Massimo Moratti must have been a heartbroken man on Sunday night as not only did he see his Inter side suffer defeat at the hands of city rivals AC Milan, but also as the man responsible for it was one of his favourite acquisitions.
Ibrahimovic's career graph reads much like the high school report card of that nerdy fat kid who sat right at the head of the class—and though you would always love to point out his failures in extracurricular activities, you would eventually have to cede to the genius of the "fatso." Such is the case with "Ibra"—a man who has accumulated a vast number of trophies of late but still has to justify his potential and talent on a regular basis.
The Swedish forward has been a serial winner in the past six years and his goal against Inter looks to have set the Rossoneri on the right track for a Scudetto. Incredibly, if Milan does go on to win the title, it will be his eighth successive league championship in a row. Not bad for someone often called the most overrated player in the game.

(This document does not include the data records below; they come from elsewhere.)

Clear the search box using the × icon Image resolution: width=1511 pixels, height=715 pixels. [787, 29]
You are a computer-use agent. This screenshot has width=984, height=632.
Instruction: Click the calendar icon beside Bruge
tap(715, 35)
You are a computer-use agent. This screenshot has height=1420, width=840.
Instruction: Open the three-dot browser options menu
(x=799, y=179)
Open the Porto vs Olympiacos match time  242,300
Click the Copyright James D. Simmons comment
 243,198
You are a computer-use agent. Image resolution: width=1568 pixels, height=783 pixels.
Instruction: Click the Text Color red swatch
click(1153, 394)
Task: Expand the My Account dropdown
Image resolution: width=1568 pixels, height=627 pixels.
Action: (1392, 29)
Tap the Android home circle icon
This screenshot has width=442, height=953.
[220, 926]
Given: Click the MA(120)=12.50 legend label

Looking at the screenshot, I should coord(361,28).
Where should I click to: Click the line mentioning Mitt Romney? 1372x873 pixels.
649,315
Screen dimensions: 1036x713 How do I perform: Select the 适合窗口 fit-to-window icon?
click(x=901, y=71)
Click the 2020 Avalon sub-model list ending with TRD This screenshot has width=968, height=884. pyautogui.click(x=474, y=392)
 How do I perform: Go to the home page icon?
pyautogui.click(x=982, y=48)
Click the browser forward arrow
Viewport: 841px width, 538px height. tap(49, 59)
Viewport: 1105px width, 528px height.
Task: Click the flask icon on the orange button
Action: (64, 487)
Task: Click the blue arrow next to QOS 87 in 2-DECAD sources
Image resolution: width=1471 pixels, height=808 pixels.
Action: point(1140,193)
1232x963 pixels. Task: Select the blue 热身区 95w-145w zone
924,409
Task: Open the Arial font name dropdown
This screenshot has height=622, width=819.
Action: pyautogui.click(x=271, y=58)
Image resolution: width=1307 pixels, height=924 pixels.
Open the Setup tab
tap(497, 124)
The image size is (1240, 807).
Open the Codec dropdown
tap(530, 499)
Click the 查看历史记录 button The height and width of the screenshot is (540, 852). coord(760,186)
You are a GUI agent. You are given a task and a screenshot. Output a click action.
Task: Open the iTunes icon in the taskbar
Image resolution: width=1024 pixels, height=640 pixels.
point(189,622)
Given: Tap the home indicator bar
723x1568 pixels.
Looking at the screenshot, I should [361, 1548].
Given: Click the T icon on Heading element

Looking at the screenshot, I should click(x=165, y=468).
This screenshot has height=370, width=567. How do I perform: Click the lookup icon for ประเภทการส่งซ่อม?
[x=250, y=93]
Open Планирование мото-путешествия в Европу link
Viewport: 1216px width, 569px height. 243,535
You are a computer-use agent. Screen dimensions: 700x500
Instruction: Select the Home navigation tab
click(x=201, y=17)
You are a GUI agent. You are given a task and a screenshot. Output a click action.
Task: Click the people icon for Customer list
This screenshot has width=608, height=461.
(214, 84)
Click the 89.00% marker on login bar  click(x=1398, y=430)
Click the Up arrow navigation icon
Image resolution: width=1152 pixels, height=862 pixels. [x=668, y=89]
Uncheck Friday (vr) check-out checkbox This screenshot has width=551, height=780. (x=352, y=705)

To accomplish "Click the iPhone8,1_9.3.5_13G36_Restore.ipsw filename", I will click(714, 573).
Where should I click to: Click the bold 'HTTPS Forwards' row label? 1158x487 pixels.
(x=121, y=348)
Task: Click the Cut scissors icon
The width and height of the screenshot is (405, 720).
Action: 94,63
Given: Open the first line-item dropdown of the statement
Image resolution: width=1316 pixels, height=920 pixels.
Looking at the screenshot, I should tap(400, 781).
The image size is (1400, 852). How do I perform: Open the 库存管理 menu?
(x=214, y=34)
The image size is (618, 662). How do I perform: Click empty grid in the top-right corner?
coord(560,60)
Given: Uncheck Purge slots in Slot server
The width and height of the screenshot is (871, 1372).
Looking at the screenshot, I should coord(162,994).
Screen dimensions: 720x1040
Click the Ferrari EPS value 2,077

Many had decided to write off Ibrahimovic after his sullied adventure with Barcelona. Apparently 22 goals in your first season at a club are just not enough anymore. Ibra's time at Barca can be best described as a yearlong tryst with the hottest girl at school. You just want to know what it is like to be with her fully aware that you and her are not meant to be. Ibra was not what Barcelona wanted or needed, he was big, tall and a ball-hog.
At Milan, these same qualities have transformed last season's biggest transfer disappointment to this term's best deal. Strange, how these things work. What has made Ibrahimovic such a success with the Rossoneri is his ability to take the team on his shoulders confidently and lead them. Not since the days of Andriy Shevchenko have the Diavolo had such an imposing forward and logically the results have started following suit.
Regardless of the other strikers around him, Ibra manages to hold up the ball very well—a quality visible in plentiful in the Derby Della Maddonina—and that means he can literally drive the play forward.
Last season, the Rossoneri always struggled to create chances when their big guns failed to fire but this year they have pretty much ordered the Panzer. Ibra's presence on the field means teams invariably try to match their tactics to defend against him and that in itself creates more space for his team-mates.
More often than not the best defender is glued to the Swede allowing his fellow strikers the chance to target the weaker areas of the backline. At the Rossoneri, Ibra has also become more of a team player than the glory hunter he could have been accused of being at Inter.
There are still moments of front-page-eyed selfishness, but more often than not, Ibracadabra has indeed changed his ways to suit the team. Strange, how these things work.
Yet for all his newfound selflessness, Ibra is still the one grabbing the headlines. If anything, his time at Barca weakened the "big game failure" tag he was seen carrying around his neck previously.
Zlatan has now scored decisive goals both in "El Clasico" and the "Derby Della Maddonina," an achievement not many can boast of. But knowing Ibra, don't be surprised if he actually brings that up with detailed statistics of the last player to do so in his next interview.
Love him or hate him, Ibrahimovic is a talent that any manager would love to have at his disposal (with the obvious exception of Barca coach Pep Guardiola). We are only 12 games into the new season and any predictions at this stage are quite ridiculous, but be assured if Milan continue their quest for the championship it will be led by the man with the golden touch—Zlatan "Ibracadabra."